Intended for healthcare professionals


Oestrogen receptors and breast cancer

BMJ 1997; 314 doi: (Published 28 June 1997) Cite this as: BMJ 1997;314:1843

It is time for individualised treatment based on oestrogen receptor status

  1. Richard M Elledge, Assistant professora,
  2. C Kent Osborne, Professora
  1. a Division of Medical Oncology and Radiation Oncology, University of Texas Health Science Center, San Antonio, TX 78284-7884, USA

    Breast cancer is marked by great clinical and biological diversity. Some women can be cured, while others die rapidly over just a few months. Systemic treatments can have gratifying and possibly curative effects for some, while for others they add only misery and financial hardship. Given this great heterogeneity, are women with breast cancer best served by therapeutic approaches emphasising homogeneity or ones that reflect the variability of the disease in individual choices of treatment? A case in point is the use of oestrogen receptor status in making decisions about endocrine therapy.

    Oestrogen receptors are required for oestrogen stimulated growth and proliferation of breast cancer. They are found to some degree in 50-80% of breast tumours. Endocrine treatments are designed to antagonise the effects of oestrogen. Oophorectomy, luteinising hormone releasing hormone agonists, and aromatase inhibition all reduce the level of oestrogen, while antioestrogens such as tamoxifen competitively block binding of oestrogen to receptors and thus antagonise transcriptional activation of genes required for tumour growth.

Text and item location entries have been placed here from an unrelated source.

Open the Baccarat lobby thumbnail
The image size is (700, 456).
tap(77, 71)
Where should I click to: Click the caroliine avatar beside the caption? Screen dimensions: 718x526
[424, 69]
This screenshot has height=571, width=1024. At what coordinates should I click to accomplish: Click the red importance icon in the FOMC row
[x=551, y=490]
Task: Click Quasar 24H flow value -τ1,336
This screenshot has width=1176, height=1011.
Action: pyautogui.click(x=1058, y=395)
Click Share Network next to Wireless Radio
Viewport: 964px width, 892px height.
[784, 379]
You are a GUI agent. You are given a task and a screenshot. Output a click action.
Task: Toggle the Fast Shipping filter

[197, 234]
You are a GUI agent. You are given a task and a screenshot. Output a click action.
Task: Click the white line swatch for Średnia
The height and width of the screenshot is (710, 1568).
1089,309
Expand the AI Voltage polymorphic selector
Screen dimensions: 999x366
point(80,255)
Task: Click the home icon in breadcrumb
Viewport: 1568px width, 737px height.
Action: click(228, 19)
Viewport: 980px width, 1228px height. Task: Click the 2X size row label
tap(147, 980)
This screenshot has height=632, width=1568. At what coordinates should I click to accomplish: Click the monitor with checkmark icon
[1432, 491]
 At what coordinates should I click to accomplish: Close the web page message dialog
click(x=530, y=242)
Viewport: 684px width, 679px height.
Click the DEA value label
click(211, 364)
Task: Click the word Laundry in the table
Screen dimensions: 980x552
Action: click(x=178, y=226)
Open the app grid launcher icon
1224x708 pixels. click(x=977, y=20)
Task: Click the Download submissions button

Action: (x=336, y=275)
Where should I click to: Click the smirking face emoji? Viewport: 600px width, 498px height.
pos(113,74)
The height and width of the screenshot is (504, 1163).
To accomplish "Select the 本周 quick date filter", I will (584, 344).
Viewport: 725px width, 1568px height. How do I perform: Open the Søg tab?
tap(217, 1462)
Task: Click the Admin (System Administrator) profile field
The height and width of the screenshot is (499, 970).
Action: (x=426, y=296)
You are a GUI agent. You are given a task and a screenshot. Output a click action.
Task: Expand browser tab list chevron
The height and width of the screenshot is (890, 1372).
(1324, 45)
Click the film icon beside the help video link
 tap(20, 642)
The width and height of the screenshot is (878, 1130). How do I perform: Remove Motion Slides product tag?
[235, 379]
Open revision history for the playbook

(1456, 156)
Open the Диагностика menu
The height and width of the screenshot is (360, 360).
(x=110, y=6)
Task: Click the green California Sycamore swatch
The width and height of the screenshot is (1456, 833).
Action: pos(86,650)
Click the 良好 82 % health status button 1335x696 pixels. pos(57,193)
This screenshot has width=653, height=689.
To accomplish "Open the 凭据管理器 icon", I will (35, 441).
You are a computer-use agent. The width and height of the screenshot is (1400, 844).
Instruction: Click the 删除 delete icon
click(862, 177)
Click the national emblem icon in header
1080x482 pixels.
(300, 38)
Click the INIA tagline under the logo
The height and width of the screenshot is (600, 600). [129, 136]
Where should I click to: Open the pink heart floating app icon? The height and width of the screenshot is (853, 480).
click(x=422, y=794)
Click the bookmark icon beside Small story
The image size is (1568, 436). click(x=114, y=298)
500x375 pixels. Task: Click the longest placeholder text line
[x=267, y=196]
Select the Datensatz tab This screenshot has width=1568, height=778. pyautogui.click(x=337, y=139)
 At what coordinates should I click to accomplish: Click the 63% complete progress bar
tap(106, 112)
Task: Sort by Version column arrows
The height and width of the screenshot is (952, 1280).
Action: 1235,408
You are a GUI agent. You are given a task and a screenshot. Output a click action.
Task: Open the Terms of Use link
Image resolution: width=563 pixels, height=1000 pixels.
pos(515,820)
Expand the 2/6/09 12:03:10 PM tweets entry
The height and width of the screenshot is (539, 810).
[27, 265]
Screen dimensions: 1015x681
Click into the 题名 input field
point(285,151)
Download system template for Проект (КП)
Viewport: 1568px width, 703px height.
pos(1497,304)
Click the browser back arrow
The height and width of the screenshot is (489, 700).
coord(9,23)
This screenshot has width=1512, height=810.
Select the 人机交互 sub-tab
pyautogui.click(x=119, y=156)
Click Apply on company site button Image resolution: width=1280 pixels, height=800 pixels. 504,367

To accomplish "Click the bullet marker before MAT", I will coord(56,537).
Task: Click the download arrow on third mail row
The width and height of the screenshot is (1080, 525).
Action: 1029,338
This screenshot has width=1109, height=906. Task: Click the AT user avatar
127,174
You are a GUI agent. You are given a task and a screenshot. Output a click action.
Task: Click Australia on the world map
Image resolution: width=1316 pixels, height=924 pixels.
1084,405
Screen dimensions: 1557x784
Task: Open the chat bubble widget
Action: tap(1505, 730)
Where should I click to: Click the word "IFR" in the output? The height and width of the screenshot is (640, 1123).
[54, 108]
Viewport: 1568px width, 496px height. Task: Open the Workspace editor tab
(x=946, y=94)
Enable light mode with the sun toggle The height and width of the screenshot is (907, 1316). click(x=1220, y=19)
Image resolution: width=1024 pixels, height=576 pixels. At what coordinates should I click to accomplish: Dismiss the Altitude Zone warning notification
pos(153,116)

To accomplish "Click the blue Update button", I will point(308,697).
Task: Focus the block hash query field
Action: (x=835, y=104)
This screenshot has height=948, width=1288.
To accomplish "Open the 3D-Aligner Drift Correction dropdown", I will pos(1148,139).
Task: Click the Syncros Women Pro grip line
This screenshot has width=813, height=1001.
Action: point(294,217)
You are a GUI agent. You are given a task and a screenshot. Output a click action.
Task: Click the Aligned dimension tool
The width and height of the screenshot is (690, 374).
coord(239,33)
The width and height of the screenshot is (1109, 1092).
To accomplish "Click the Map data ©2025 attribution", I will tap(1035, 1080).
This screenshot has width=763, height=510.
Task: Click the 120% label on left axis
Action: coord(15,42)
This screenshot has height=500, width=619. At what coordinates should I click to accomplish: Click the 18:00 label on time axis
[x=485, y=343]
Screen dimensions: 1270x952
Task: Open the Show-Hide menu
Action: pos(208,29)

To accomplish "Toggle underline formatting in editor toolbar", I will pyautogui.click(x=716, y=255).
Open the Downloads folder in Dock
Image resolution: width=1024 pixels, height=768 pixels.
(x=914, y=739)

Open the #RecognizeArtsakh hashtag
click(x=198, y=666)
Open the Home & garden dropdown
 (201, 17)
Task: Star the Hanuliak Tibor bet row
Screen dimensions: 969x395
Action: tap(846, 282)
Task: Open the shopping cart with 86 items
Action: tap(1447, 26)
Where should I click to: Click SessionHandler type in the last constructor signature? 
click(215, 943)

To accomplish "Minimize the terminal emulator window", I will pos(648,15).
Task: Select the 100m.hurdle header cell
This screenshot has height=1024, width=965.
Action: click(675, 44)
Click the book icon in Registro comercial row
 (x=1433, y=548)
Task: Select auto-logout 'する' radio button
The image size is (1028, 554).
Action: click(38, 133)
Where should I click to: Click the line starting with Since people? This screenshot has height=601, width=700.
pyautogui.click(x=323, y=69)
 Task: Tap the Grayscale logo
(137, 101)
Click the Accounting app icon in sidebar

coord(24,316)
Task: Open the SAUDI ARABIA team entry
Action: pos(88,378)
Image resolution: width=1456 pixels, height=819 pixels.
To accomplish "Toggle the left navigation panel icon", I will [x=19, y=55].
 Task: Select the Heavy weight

    Twenty five years ago it was first hypothesised that the response to such endocrine treatments would depend on the presence of oestrogen receptors in the tumours. And indeed, 50-60% of receptor positive metastatic tumours do respond.1 For tumours that test negative for oestrogen and progesterone receptors, the response rate (in terms of tumour size reduction or prolonged stability) is less than 5%.2 However, when less stringent cut off points are selected for defining receptor negativity, response rates increase, since even tumours with very low receptor positivity (between 4 and 10 fmol/mg protein) show a 20-30% response to treatment.3

    Similarly, in the context of adjuvant endocrine treatment, oestrogen receptor status predicts the benefit of tamoxifen in preventing or delaying recurrence. In a meta-analysis of trials of adjuvant treatment there seemed to be a small benefit even in tumours with low concentrations of oestrogen receptors, but this was with a relatively high cut off point of 10 fmol/mg.4 This group would include women whose tumours had low concentrations of oestrogen receptors as well as those with receptor negative tumours, so that it is not surprising that there was some benefit. Similarly, our group recently found that if tumours contained even 1% of receptor positive cells by immunohistochemistry, there was evidence of significant benefit from adjuvant endocrine treatment.5 Individual trials using more stringent cut off points, such as a Swedish trial,6 find no benefit from adjuvant tamoxifen treatment in receptor negative tumours.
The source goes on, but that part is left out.